Wiesław Tomaszewski 1, Grzegorz Mańko 2, Artur Ziółkowski 3, Maria Pąchalska 4
1 - College of Physiotherapy, Wroclaw, Poland
2 - Department of Ergonomics and Exertion Physiology, Institute of Physiotherapy, Faculty of Allied Health Sciences, College of Medicine, Jagiellonian University, Cracow, Poland
3 - Academy of Physical Education and Sport in Gdańsk, Poland
4 - Chair of Neuropsychology, Andrzej Frycz Modrzewski Cracow Univeristy, Cracow, Poland
Ann Agric Environ Med
2013; 20 (2):
ICID: 1052346
Article type: Original article
 
 
Objective: To evaluate the health-related quality of life (HRQOL) in patients aroused from prolonged coma after a severe traumatic brain injury (TBI) treated by physiotherapists trained in the ‘Academy of Life’ programme. It was assumed that physiotherapists who acquired this knowledge and experience would create a better therapeutic milieu, and would be more effective than physiotherapists who had not received this training.
Material and methods: 40 patients who had suffered a severe TBI in a motor vehicle accident and had been aroused from prolonged coma were examined. All the patients underwent long-term rehabilitation according to a standard, phased programme. They were divided into two numerically even groups: an experimental group, treated by therapists trained in the ‘Academy of Life’ programme, and a control group, treated by physiotherapists who were not trained in this programme. The research instruments included an analysis of documentation, a structured clinical interview, and the Quality of Life Scale.

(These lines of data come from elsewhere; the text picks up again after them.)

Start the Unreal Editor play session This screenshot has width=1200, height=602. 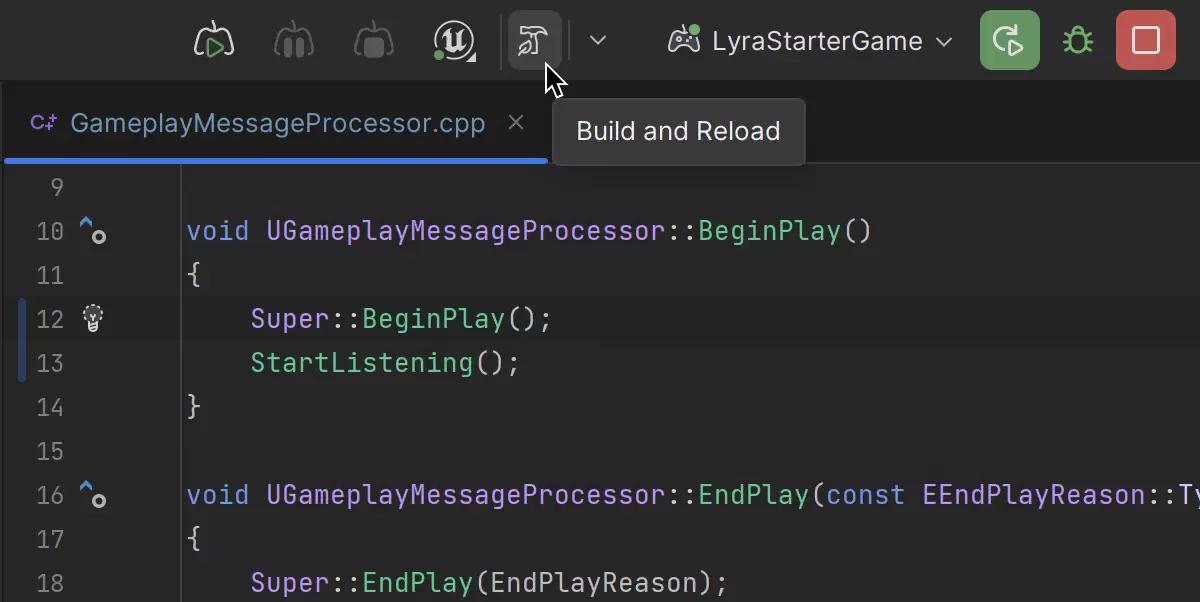click(x=213, y=41)
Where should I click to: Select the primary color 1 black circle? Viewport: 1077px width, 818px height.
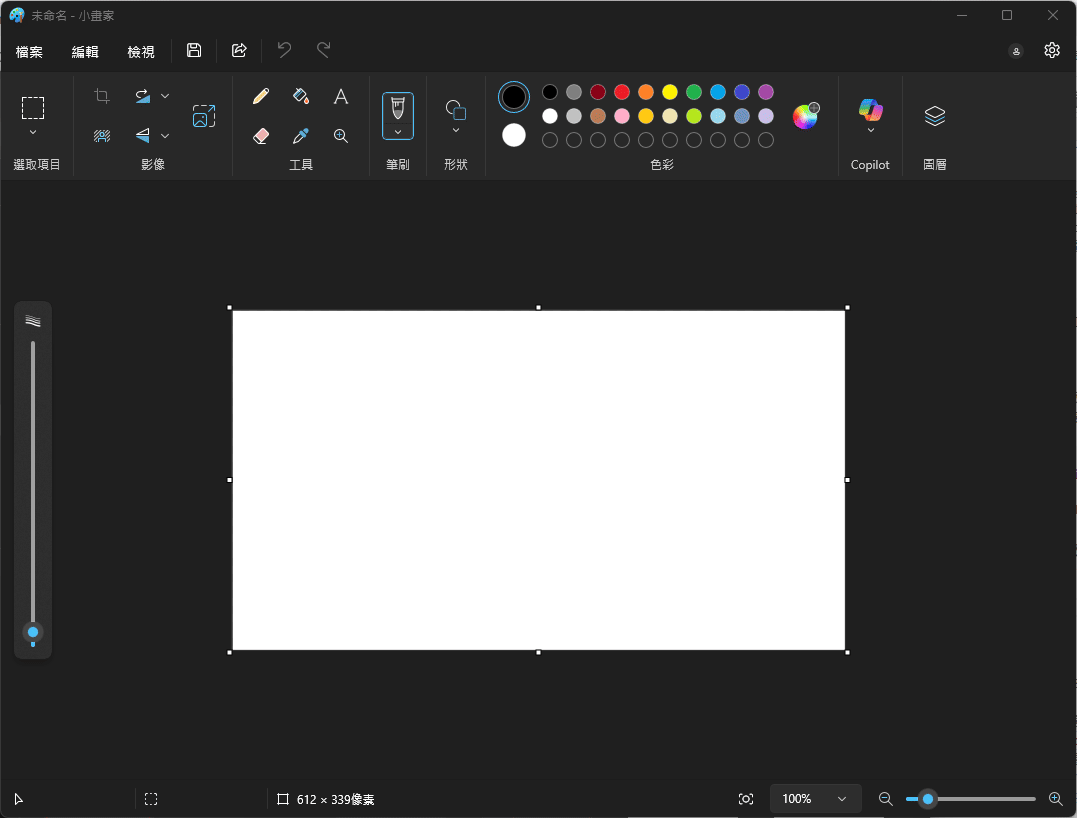(514, 97)
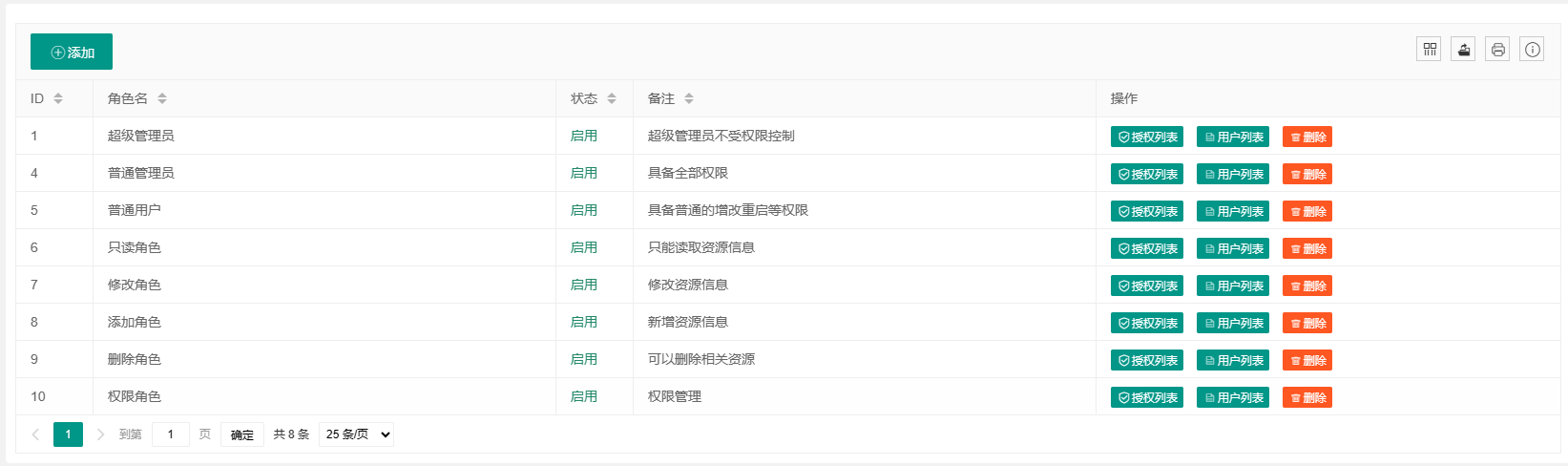This screenshot has width=1568, height=466.
Task: Open the 25 条/页 page size dropdown
Action: 356,434
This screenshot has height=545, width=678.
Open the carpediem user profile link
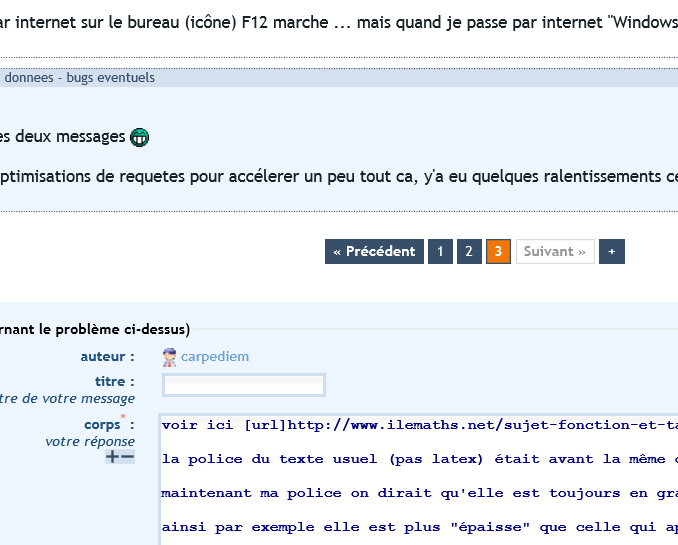click(215, 357)
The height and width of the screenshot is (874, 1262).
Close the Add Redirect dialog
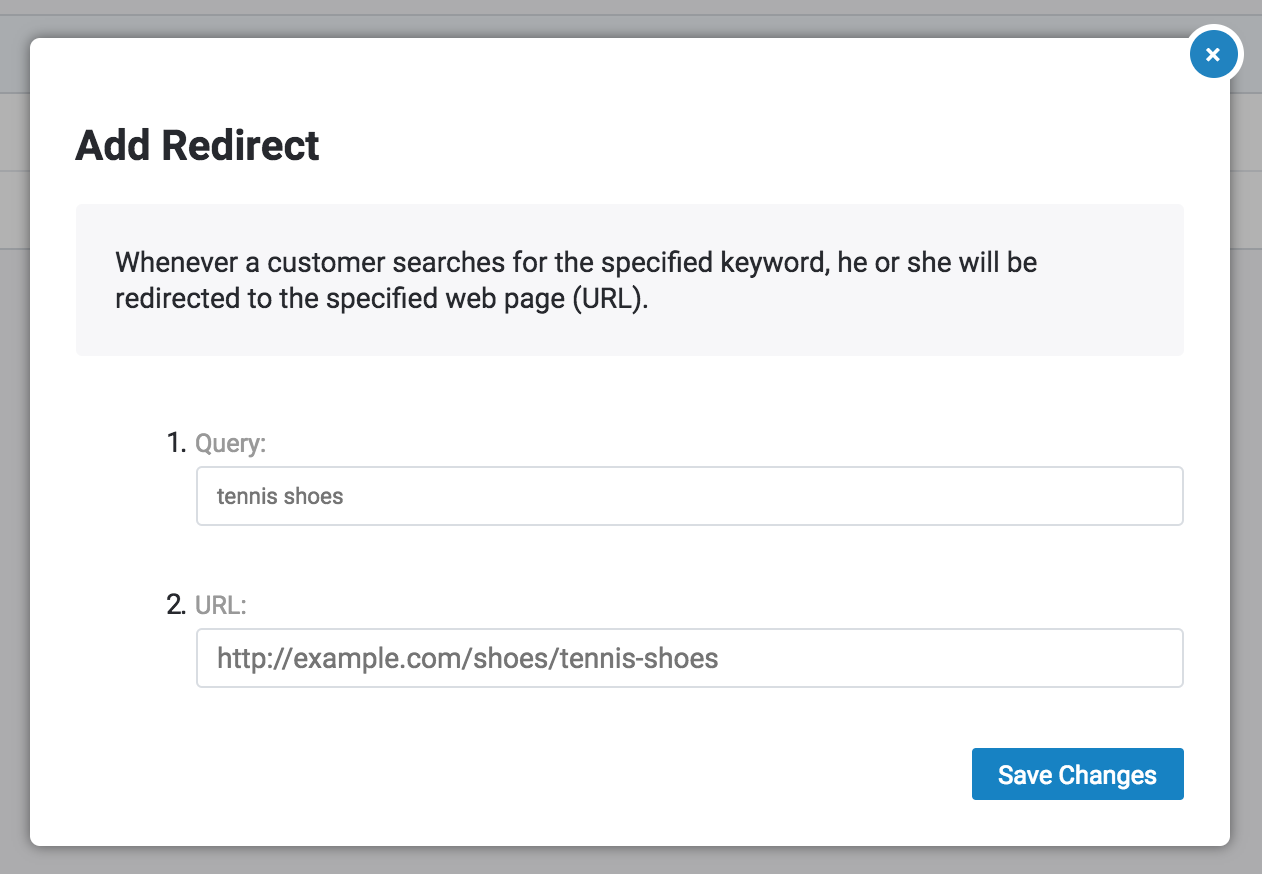1213,55
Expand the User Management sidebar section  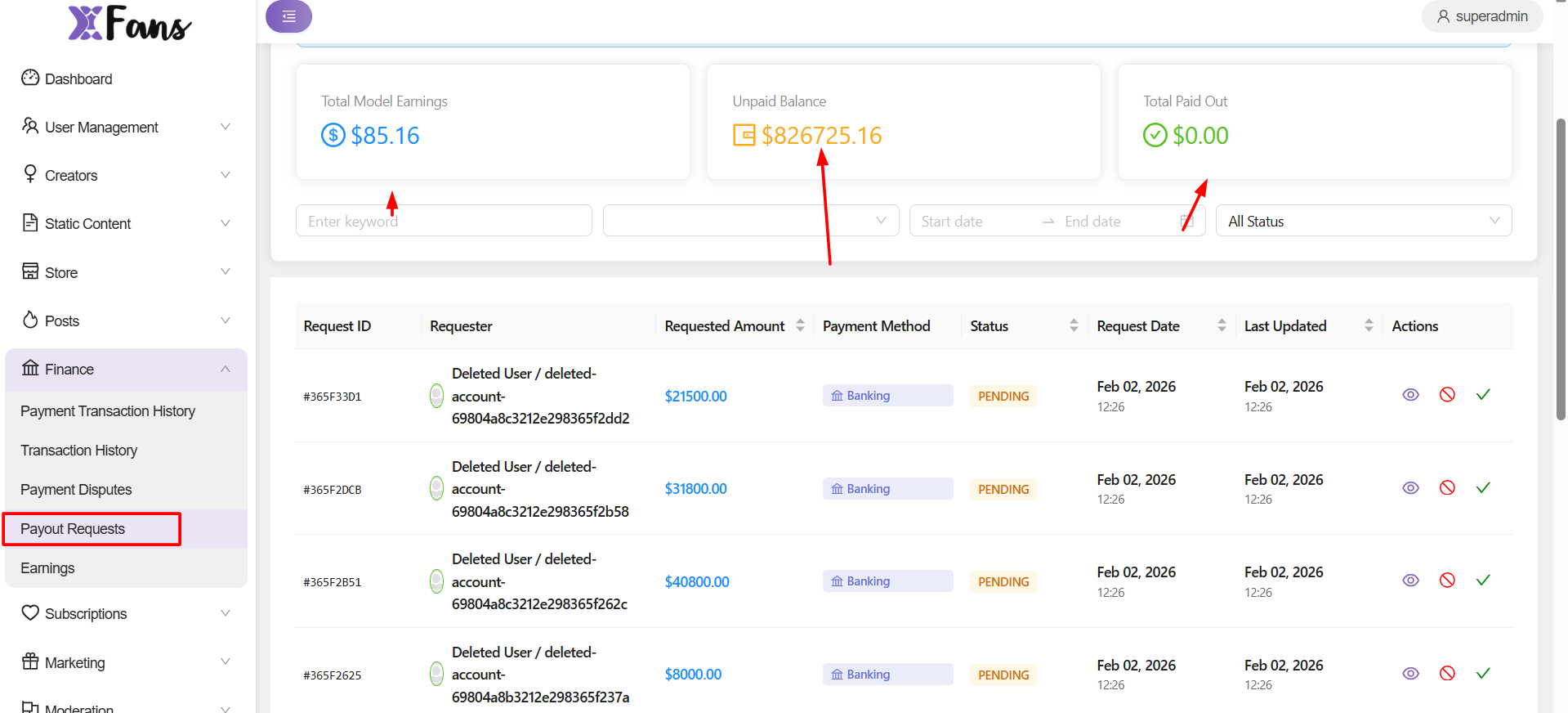coord(126,128)
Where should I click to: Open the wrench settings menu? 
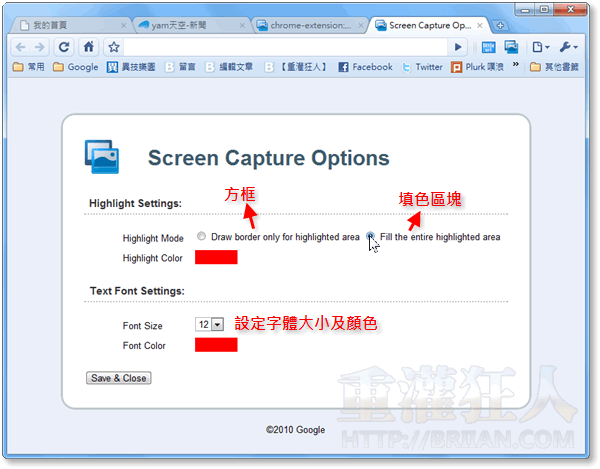(571, 47)

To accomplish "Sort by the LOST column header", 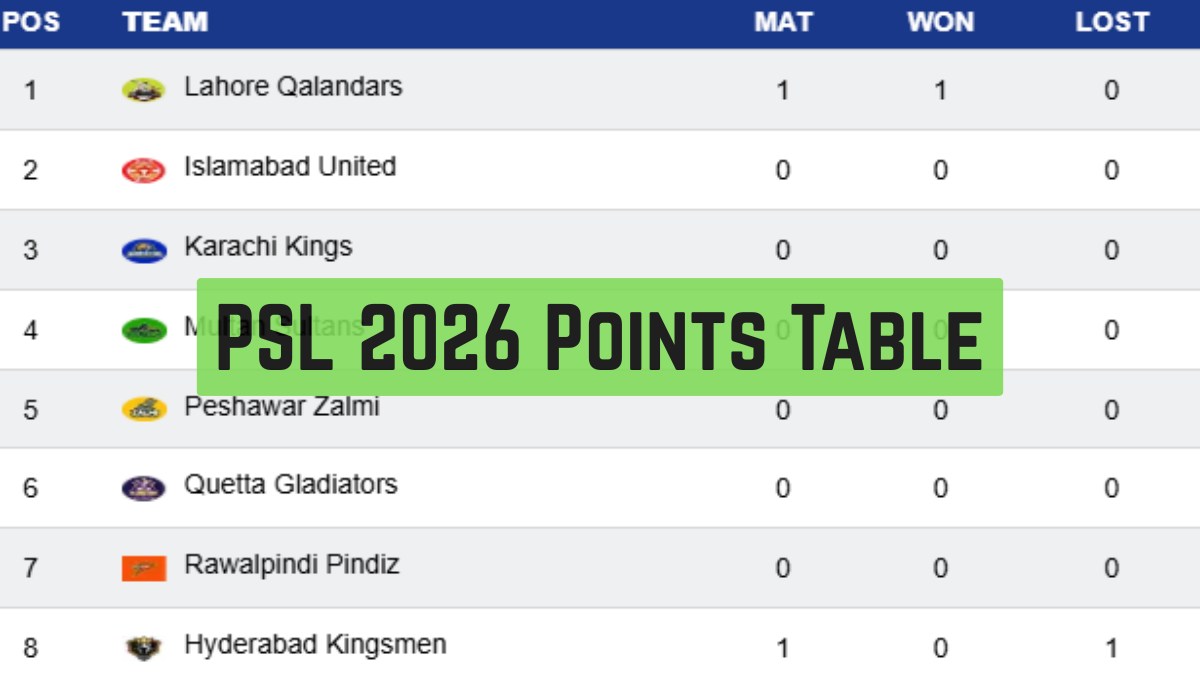I will [1112, 22].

Results: As hypothesized, the experimental group showed significant improvement in HRQOL, whereas in the control group improvement was statistically non-significant.
Conclusions: The patients from the experimental group, treated by physiotherapists trained in the ‘Academy of Life’, obtained a significantly greater improvement in physical and social functioning, and thus in HRQOL, than patients from the control group.